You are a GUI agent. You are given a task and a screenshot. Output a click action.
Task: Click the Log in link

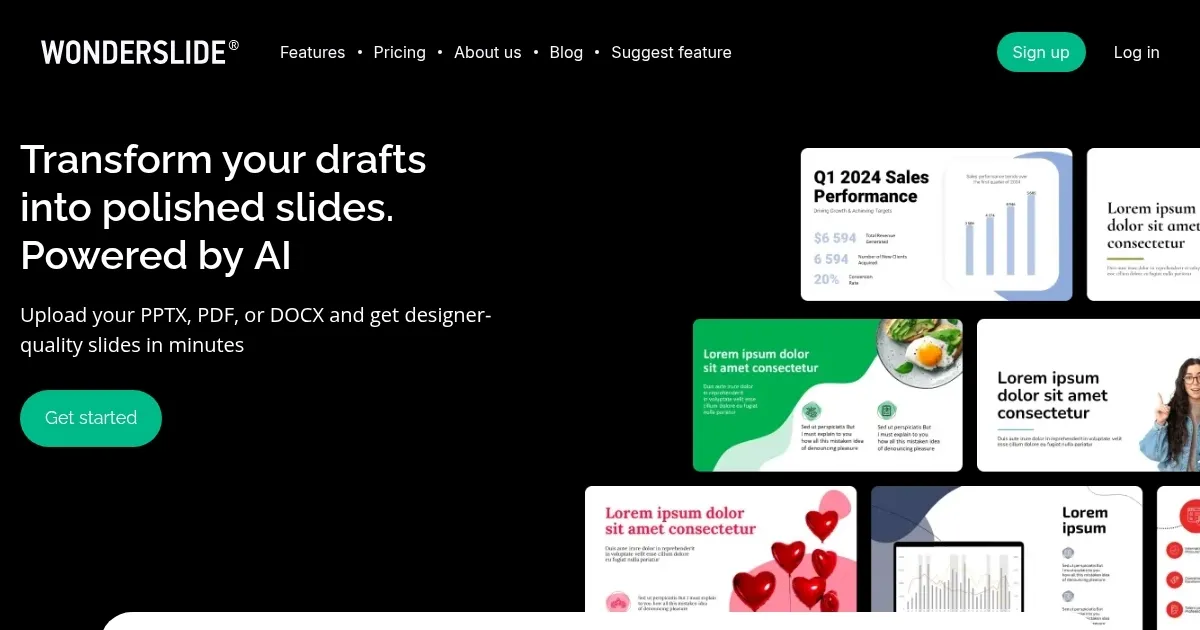(1137, 52)

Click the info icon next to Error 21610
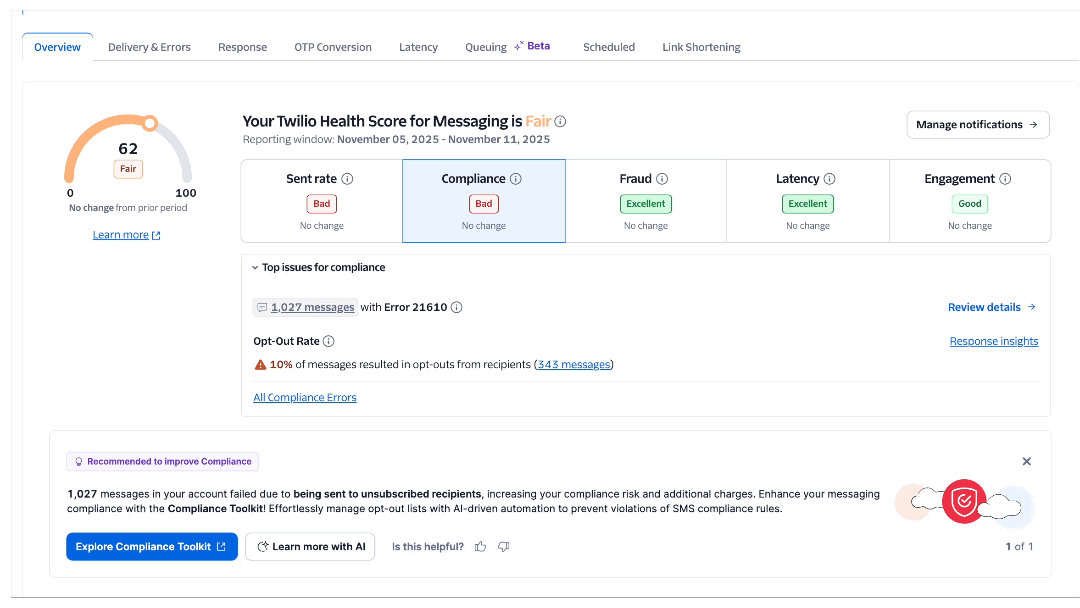click(456, 307)
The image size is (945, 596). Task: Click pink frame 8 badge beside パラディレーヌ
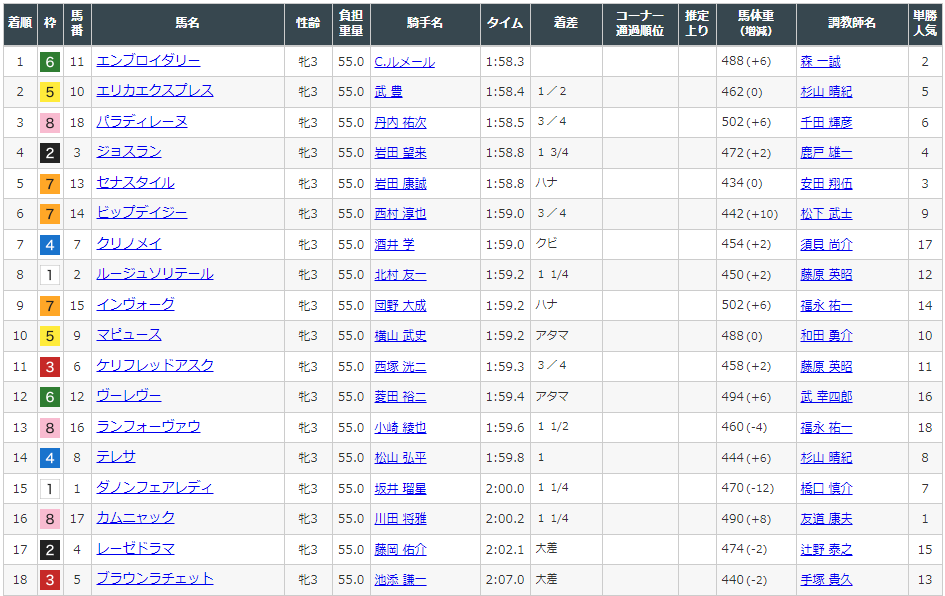(49, 123)
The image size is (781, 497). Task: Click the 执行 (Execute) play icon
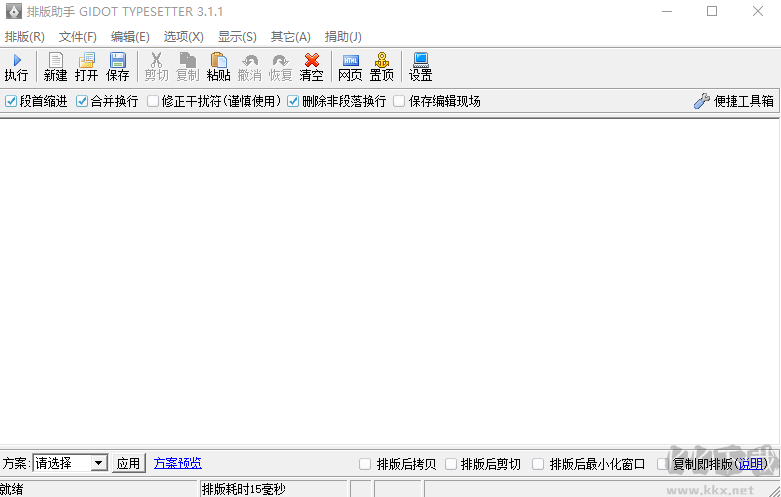point(16,67)
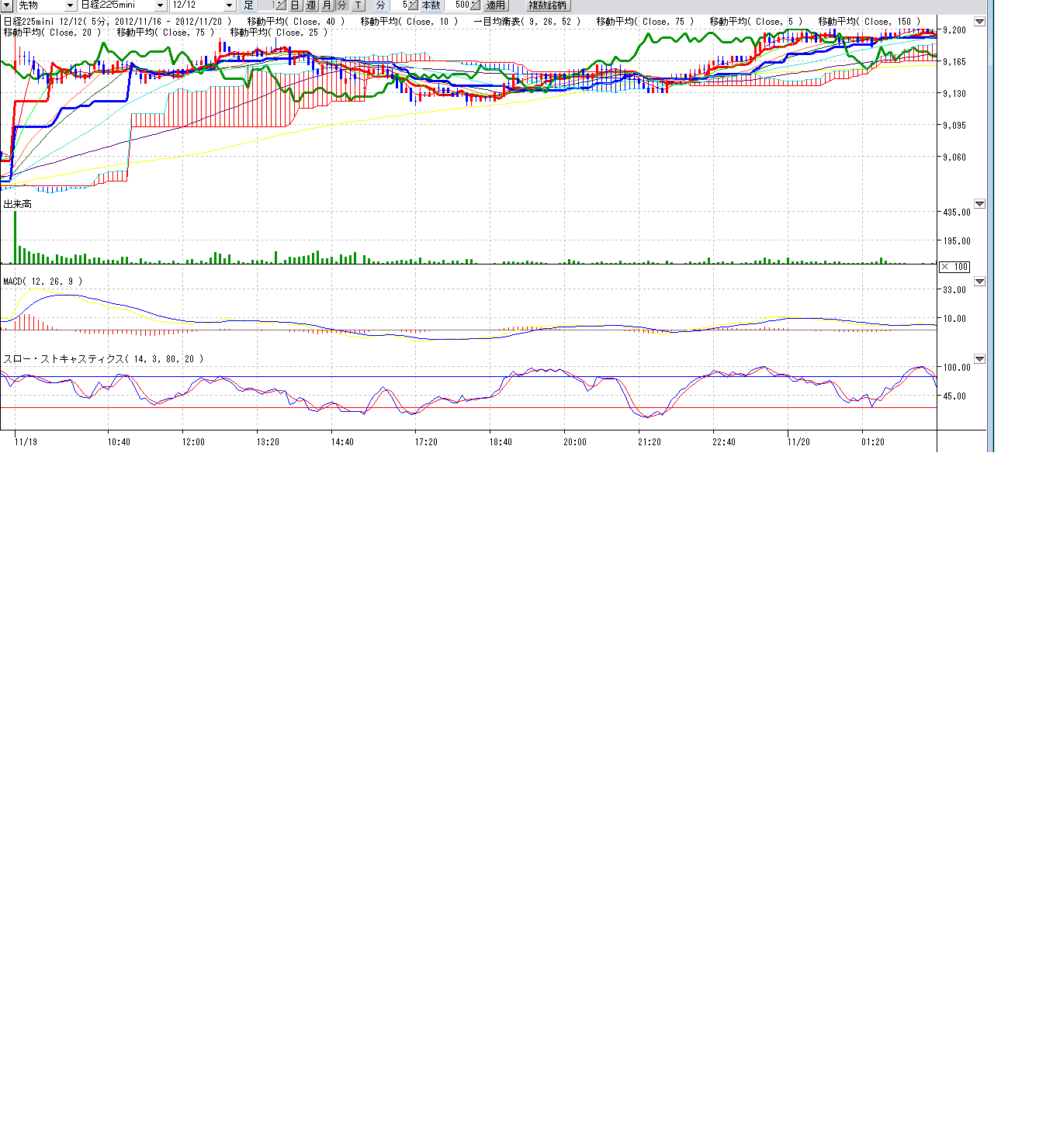Open the Slow Stochastics panel menu arrow
The width and height of the screenshot is (1060, 1148).
tap(979, 359)
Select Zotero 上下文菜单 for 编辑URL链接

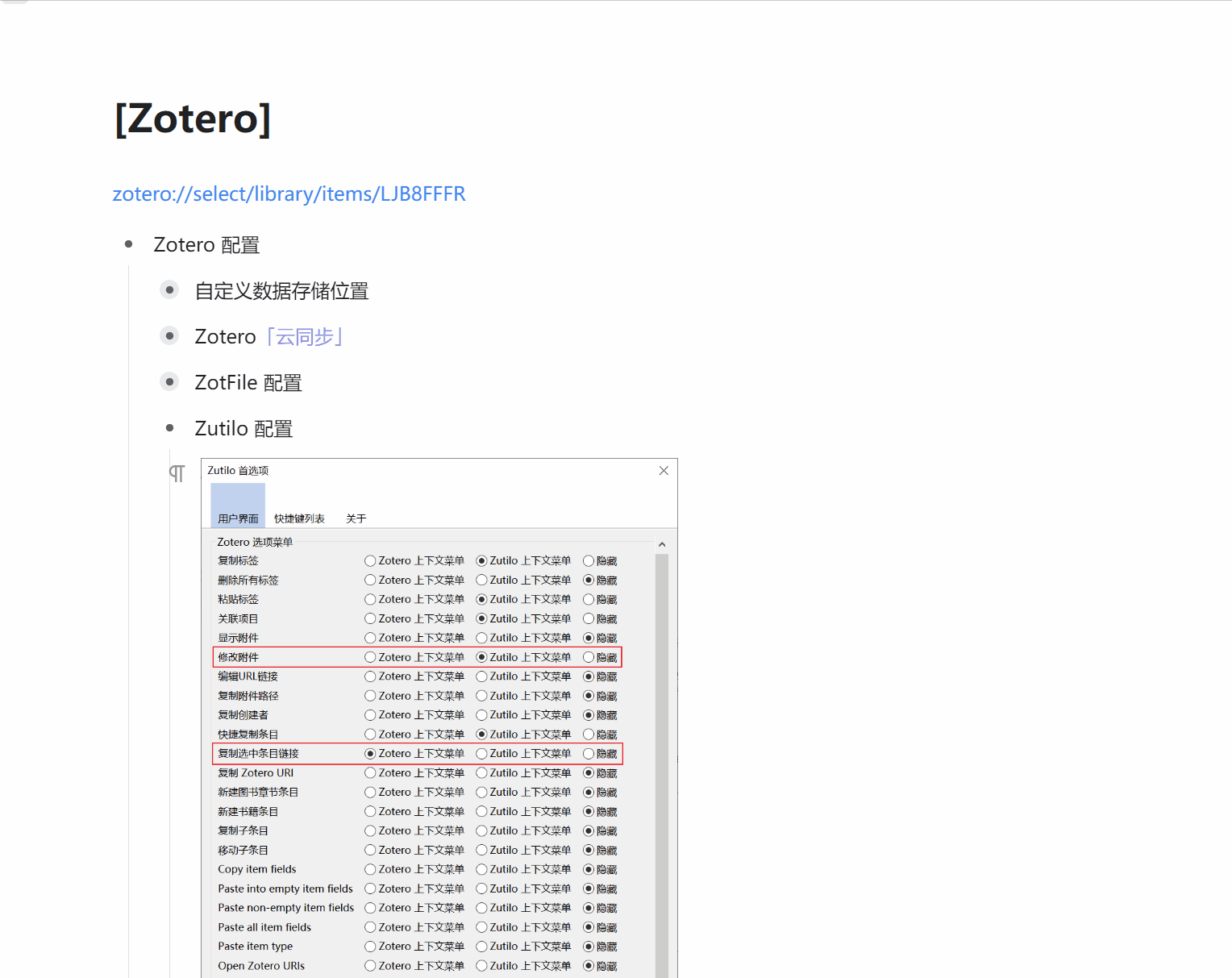point(370,676)
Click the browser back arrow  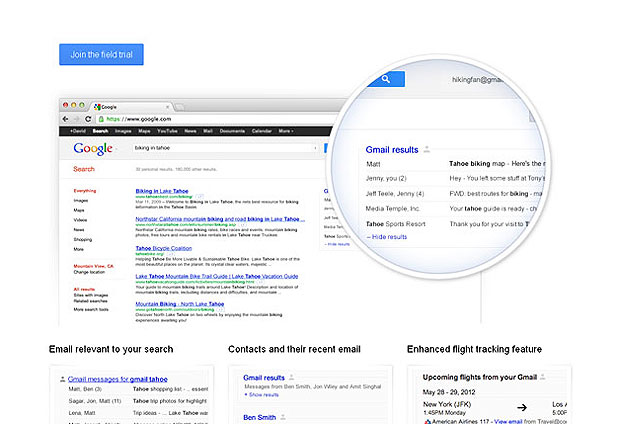68,118
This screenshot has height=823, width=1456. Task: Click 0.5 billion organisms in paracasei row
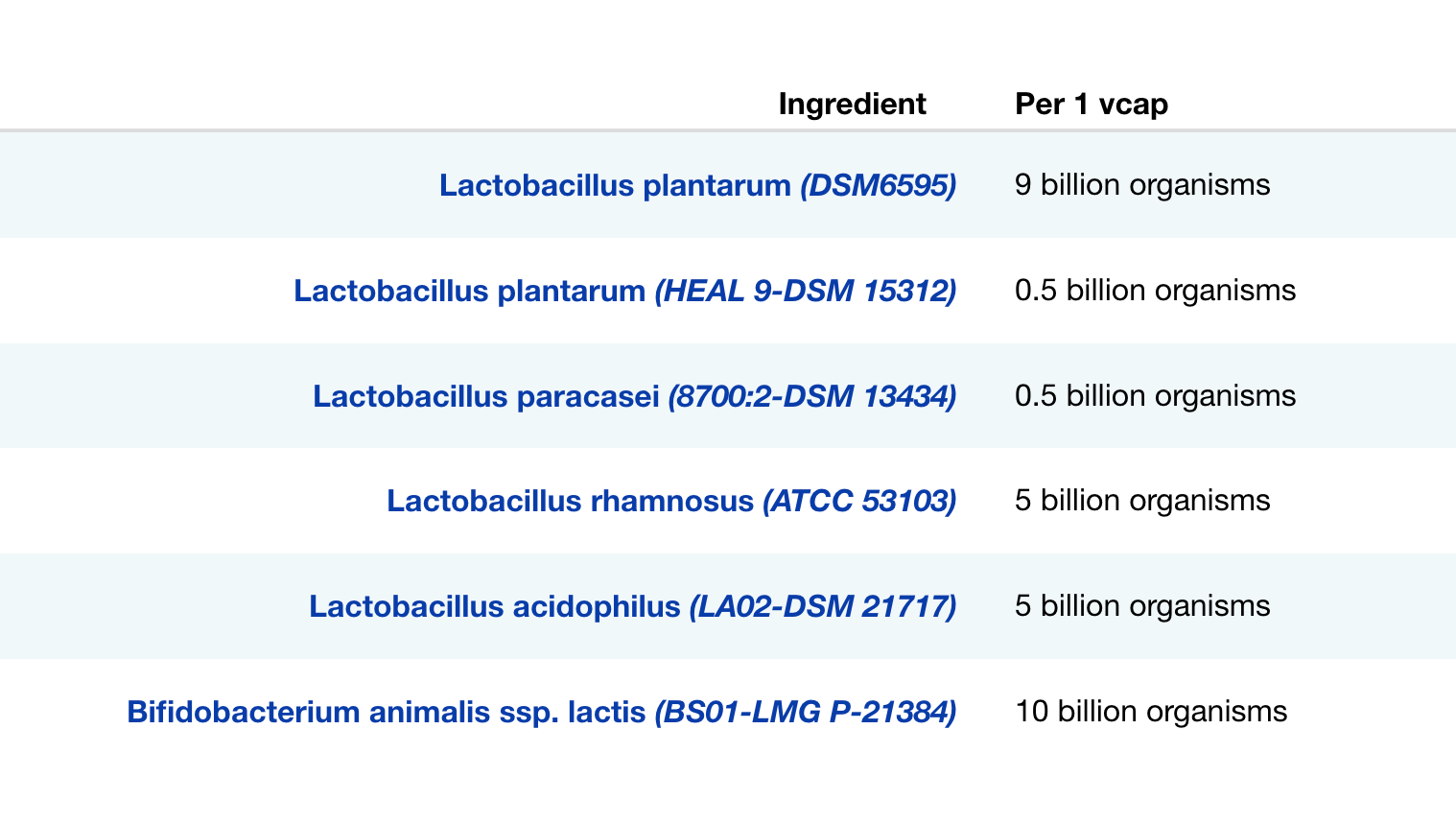coord(1155,396)
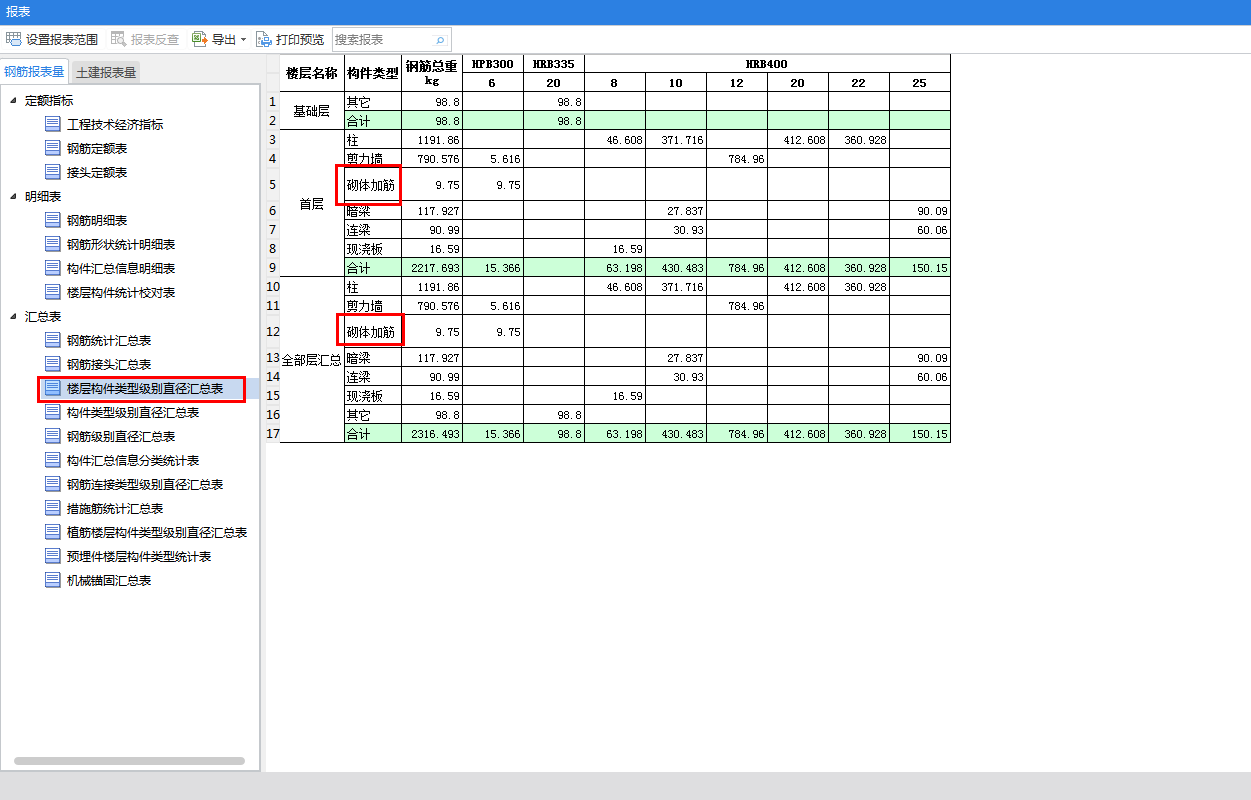Click the 报表反查 toolbar icon
The width and height of the screenshot is (1251, 800).
pos(119,40)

## Task prompt
The answer must be an exact copy of the lines from the one that holds "This screenshot has" through the end of the data, both included, with no pictures.

## Task answer
This screenshot has height=823, width=1456. Task: Click 0.5 billion organisms in paracasei row
coord(1155,396)
Click the 报表反查 toolbar icon
The width and height of the screenshot is (1251, 800).
pos(119,40)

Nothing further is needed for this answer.